Gould, S.J. (1981) Evolution as fact and theory. Discover 2:34-37. [article]
Gould, S.J. (1977) The return of hopeful monsters. Natural history 86:22-30. [PDF]
Gould, S.J. (2001) The lying stones of Marrakech: Penultimate reflections in natural history (Random House).
As far as I'm concerned, Gould's biggest contribution to evolutionary theory was his challenge to conventional "Darwinism" as it came to be expressed in the hardened version of the Modern Synthesis. This may be what upsets Razib Khan since it's an attack on the Dawkins view of evolution and a threat to evolutionary orthodoxy. The opening salvo was the famous "Spandrels" paper with Richard Lewontin. You may not like what Gould & Lewontin have to say but it seems ridiculous to claim that it had no impact on evolutionary theory. After all, aren't we still talking about it today? [see Stephen Jay Gould Challenged the Modern Synthesis]
The attack was followed up in several papers published in the scientific literature and defended brilliantly in The New York Review of Books when Daniel Dennet launched his famous, and confused, diatribe against Gould. It baffles me how anyone can say that these aren't solid contributions to evolutionary theory—expecially because Gould was absolutely correct!
Gould, S.J. (1980) Is a new and general theory of evolution emerging? Paleobiology 6:119-130. [PDF]
Gould, S.J. (1982) Darwinism and the expansion of evolutionary theory. Science 216:380-387.
Gould, S.J. (1997) Darwinian fundamentalism. New York Review of Books 44, 34-37. [PDF]
Gould, S.J. (1997) Evolution: The pleasures of pluralism. New York Review of Books 44, 47-52. [PDF]
Who can forget Wonderful Life? That's an explanation of the role of chance and contingency in the history of life. I suspect that Razib Khan and his buddies haven't read the book, or, if they have, they didn't understand it.

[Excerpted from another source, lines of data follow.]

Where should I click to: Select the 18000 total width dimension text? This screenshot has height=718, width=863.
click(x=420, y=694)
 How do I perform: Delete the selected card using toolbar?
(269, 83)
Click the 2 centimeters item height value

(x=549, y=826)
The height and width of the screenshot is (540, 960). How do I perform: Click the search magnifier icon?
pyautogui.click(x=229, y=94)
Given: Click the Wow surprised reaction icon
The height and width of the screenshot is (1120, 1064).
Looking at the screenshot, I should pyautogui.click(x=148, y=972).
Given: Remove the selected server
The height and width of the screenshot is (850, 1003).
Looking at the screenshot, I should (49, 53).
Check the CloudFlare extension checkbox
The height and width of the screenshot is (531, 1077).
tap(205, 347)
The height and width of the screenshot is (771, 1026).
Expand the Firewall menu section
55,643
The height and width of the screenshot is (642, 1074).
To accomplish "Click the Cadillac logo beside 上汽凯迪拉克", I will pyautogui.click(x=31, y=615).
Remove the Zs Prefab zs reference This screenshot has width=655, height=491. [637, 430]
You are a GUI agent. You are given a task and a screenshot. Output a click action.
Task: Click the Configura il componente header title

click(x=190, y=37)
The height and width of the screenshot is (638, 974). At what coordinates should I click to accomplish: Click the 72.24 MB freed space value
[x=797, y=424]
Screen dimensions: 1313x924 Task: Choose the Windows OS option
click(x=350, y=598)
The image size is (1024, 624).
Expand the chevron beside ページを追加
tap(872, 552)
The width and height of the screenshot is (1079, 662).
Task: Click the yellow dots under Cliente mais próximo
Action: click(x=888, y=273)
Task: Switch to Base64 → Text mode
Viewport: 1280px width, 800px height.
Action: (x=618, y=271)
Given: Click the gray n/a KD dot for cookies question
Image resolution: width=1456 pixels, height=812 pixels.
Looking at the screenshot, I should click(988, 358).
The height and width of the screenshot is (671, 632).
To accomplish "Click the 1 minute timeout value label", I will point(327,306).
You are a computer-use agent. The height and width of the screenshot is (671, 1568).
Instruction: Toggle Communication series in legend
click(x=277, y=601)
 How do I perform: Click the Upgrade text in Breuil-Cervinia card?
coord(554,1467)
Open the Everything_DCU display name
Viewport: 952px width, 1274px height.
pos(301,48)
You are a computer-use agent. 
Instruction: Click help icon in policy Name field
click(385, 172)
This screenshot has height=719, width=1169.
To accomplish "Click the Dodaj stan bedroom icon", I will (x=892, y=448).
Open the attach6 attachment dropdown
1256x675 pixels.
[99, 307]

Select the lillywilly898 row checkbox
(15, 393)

Maybe that's because it conflicts with evolutionary orthodoxy.
I defy you to identify anyone other than Gould who has championed and explained this aspect of evolutionary theory.
Razib Khan continues ...
Every decade there’s always a new trend which is gaining traction and pushing the edge in terms of what we know about evolutionary biology. In the 1970s there was molecular neutralism, which superseded tired arguments between Fisherian selectionists and Wrightian balancing selectionists.Gould, of course, has argued that Neutral Theory and random genetic drift have superseded the orthodox view of evolution based on the old population genetics of the 1930s. Razib's esay gets a bit confusing here so I'm not sure what version of orthodoxy he is defending. I'm pretty sure it's not one that incorporates these anti-Darwinian concepts. It seems to me as though Razib and his like-minded buddies are dismissive of Gould because they don't believe anything he says and not because they are able to recognize when their opponents have good arguments.
There was a recent tribute to Stephen Jay Gould on the 10th anniversary of his death [A Tribute to Stephen Jay Gould]. Ryan Gregory gave a talk and listed the important lessons we learned from Gould.
- Narrative: The details of "pure history" are important.
- Origins: The reasons a trait first evolved and why it still exists may be different.
- Exaptation: Features can become co-opted to serve new functions.
- Development: The connections between genotype and phenotype are important
- Pluralism: Small genetic changes accumulating slowly over time due to natural selection is not all there is.
- Contingency: Unique events can have a large influence in the long run, even if they seem minor initially.
- Hierarchy: Evolutionary processes can occur at multiple levels.
- Scholarship: Know the history of one's field.